Fourteen options for adapting agriculture to climate change

Results & impact 12 September 2023
Faced with the threat of climate change, governments all over the world are deploying significant resources to protect their agricultural systems. But behind the consensus on the need to act rapidly lies competition between several agricultural models. Which adaptation strategies are specifically driven by governments? A team from CIRAD has just published in Agronomy for Sustainable Development the results of a cross-cutting analysis of the climate adaptation policies implemented in seven countries or regions (Senegal, Colombia, South Africa, California, Guadeloupe, Occitanie and Andalucia).
In Casamance (Senegal), traditional lowland rice farming systems are under threat from sea level rise © R. Belmin, CIRAD
In Casamance (Senegal), traditional lowland rice farming systems are under threat from sea level rise © R. Belmin, CIRAD

In Casamance (Senegal), traditional lowland rice farming systems are under threat from sea level rise © R. Belmin, CIRAD

This cross-cutting analysis of 226 policy initiatives in seven countries or regions in the global North and South has identified 14 adaptation options pursued by governments. 

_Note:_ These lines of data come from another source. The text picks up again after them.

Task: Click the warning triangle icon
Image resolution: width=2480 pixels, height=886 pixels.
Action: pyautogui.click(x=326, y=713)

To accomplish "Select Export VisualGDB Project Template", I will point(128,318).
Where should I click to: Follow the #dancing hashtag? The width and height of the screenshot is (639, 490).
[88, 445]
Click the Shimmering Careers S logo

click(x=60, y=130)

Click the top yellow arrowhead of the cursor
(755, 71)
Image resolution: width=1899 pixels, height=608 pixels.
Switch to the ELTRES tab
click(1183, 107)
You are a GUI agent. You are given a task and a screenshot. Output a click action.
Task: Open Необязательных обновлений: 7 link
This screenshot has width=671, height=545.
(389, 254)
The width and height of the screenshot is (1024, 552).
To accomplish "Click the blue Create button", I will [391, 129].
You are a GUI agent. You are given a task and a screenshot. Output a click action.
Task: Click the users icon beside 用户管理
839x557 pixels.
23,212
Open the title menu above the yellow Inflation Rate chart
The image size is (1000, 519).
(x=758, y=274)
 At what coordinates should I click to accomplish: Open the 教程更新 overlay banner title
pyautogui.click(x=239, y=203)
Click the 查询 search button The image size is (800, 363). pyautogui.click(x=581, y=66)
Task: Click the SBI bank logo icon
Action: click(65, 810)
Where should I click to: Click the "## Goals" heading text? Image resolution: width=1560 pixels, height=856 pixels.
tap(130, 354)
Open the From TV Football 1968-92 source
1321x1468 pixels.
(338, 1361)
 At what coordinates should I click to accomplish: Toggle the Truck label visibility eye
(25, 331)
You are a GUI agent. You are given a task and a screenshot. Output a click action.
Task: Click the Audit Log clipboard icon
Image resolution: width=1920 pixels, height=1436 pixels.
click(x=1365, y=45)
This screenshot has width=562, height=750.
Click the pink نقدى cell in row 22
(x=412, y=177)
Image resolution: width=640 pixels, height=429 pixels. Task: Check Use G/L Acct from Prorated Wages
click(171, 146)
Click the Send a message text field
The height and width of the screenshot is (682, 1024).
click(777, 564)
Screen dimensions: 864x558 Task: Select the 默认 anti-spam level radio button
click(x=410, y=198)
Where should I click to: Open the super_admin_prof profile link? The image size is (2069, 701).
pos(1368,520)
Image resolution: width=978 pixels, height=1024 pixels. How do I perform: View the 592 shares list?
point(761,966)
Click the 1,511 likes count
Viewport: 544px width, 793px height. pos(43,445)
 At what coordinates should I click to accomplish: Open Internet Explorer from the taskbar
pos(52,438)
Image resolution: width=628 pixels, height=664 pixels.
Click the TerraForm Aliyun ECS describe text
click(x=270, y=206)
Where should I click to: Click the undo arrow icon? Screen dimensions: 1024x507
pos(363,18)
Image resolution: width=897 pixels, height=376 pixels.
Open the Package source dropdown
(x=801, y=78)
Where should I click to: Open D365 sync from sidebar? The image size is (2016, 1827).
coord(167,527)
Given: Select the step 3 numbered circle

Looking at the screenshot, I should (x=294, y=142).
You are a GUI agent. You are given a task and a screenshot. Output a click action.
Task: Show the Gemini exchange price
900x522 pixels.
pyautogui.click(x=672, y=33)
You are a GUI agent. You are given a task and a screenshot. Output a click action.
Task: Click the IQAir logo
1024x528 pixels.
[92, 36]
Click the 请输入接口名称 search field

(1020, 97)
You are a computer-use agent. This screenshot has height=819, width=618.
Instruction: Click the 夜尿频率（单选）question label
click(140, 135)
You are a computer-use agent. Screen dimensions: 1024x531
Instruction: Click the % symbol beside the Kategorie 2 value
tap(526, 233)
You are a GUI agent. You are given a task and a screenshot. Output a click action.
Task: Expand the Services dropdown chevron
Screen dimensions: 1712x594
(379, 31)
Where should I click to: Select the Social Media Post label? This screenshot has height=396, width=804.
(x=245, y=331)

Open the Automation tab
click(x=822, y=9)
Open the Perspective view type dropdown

These adaptation options aim to:
• make agriculture more sustainable and climate resilient and guarantee access to natural resources such as water;
• produce and disseminate knowledge useful to actors engaged in adaptation strategies;
• finance and coordinate adaptation strategies at the sectoral and territorial levels.

The results also show that agroecology and climate-smart agriculture are the two agricultural models favoured in the policy mixes of the sites studied, instead of conventional agriculture.

In spite of the diversity of the responses to the problem of climate change, we are unable to predict whether these measures will be sufficient to address the emergency situation currently facing us”, says Raphaël Belmin, lead author of the analysis.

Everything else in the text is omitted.